REPUBLIKA.CO.ID, JAKARTA -- Menteri Keuangan Bambang Brodjonegoro mengatakan pemerintah akan memanfaatkan Panama Papers sebagai referensi tambahan dalam usaha meraup pendapatan negara dari pengampunan pajak (tax amnesty).
"Panama Paper akan dijadikan referensi tambahan. Memang banyak individu dan perusahaan yang menyimpan uangnya di perusahaan fiktif di Panama, tetapi berinvestasi di Indonesia," ujar Bambang saat mengisi acara "Sudut Istana" di TVRI, Jakarta, Rabu (6/4) malam.

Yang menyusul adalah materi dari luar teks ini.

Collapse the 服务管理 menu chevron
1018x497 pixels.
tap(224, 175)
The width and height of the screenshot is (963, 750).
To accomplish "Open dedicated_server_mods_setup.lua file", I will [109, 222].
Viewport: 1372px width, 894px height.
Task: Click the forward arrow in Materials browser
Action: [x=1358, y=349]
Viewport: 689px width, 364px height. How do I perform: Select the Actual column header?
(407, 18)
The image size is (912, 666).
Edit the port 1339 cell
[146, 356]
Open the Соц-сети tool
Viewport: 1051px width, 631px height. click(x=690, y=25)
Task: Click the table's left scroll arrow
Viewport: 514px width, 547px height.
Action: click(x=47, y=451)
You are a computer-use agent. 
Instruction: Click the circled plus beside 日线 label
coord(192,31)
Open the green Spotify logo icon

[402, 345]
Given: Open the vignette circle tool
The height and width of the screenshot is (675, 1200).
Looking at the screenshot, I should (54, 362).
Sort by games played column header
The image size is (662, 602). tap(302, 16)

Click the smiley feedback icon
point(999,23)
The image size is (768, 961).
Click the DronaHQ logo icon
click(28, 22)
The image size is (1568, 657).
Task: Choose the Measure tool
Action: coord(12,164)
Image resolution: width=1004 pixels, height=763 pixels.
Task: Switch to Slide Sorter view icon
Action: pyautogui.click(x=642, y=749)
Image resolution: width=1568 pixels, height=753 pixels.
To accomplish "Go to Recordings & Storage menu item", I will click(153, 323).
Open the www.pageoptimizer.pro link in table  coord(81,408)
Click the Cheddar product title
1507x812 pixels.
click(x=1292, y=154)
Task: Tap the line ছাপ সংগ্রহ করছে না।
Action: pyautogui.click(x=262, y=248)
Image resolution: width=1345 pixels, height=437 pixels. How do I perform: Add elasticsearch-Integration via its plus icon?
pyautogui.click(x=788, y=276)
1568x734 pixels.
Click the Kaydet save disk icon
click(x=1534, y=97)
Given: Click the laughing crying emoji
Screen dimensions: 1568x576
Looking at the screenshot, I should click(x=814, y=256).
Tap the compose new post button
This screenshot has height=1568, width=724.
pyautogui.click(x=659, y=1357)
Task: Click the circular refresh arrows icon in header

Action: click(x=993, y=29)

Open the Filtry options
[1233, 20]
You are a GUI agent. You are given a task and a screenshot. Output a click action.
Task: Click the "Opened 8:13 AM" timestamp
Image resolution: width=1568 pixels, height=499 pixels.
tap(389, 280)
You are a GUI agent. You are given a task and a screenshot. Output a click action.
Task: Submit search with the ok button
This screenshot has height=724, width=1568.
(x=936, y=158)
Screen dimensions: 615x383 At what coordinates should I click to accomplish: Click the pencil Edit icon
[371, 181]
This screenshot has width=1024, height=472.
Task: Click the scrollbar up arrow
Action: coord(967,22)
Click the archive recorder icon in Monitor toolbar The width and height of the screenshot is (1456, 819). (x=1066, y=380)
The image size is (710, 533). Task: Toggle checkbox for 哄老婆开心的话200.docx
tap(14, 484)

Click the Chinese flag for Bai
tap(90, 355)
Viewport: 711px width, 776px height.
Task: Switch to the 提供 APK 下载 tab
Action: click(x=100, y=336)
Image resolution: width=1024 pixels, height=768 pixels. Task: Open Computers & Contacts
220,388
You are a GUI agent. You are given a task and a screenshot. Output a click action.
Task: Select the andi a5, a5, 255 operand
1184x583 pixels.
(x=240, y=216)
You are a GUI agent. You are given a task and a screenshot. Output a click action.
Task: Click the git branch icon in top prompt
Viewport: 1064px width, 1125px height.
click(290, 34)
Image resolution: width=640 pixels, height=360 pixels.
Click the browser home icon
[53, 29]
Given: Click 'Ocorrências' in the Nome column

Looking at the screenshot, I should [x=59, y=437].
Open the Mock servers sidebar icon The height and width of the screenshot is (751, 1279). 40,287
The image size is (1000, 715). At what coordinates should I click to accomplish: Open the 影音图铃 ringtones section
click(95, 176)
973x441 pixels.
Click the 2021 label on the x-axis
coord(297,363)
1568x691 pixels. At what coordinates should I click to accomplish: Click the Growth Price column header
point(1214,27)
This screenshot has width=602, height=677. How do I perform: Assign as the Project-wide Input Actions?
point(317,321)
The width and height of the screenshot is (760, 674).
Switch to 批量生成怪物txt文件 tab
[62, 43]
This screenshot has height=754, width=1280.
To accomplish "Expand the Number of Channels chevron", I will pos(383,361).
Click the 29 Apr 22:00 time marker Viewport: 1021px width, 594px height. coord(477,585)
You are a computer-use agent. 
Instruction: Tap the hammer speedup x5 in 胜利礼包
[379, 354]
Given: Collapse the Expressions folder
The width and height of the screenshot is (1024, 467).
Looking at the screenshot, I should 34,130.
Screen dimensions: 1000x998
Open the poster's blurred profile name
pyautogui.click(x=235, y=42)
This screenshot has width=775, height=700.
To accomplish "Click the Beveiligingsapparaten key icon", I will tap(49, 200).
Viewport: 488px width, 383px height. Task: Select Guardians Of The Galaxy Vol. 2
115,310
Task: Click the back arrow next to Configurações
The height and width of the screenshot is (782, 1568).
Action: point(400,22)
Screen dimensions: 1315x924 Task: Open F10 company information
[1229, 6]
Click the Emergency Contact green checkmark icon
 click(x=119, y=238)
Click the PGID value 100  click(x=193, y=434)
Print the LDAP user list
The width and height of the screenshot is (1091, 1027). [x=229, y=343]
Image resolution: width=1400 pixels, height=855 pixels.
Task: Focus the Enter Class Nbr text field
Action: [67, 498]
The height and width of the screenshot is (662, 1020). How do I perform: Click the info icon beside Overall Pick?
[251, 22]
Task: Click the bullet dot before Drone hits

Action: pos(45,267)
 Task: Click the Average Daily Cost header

Pemerintah, seperti juga yang telah disampaikan Presiden Joko Widodo, menggunakan hasil investigasi gabungan jurnalis dari berbagai negara itu sebagai pembanding dengan data dari otoritas pajak negara-negara maju yang tergabung dalam G-20.
Pemerintah berjanji akan segera mengumumkan hasil kajian terhadap dokumen yang telah menggemparkan dunia tersebut. Sementara itu terkait "tax amnesty", pemerintah saat ini masih terus berkomunikasi dengan DPR agar pembahasan RUU Pengampunan Pajak segera bisa diselesaikan dan dapat dimasukkan dalam APBN Perubahan.
Namun, kalaupun tidak bisa diselesaikan sampai pengajuan RAPBNP, pemerintah akan melakukan cara lain untuk para wajib pajak yang masih menyimpan uangnya di luar negeri. "Kami sudah menyiapkan alternatif sumber penerimaan lain yang mirip 'tax amnesty', tetapi pendapatannya akan lebih sedikit," kata Bambang.
Sebelumnya, beredar hasil laporan investigasi mengenai firma hukum asal Panama, Mossack Fonseca, yang di dalamnya terdapat dokumen berisi data perusahaan bayangan di yurisdiksi bebas pajak (tax haven) yang dimanfaatkan untuk menghindari pajak.
Isi dokumen itu mengungkapkan bagaimana jejaring korupsi dan kejahatan pajak para kepala negara, agen rahasia, pesohor, sampai buronan disembunyikan di negara bebas pajak.
Sebelumnya Menteri Keuangan Bambang Brodjonegoro sudah memastikan data yang dimiliki oleh Direktorat Jenderal Pajak (DJP) untuk menilai aset para wajib pajak di luar negeri bukan berasal dari laporan investigasi mengenai firma hukum di Panama.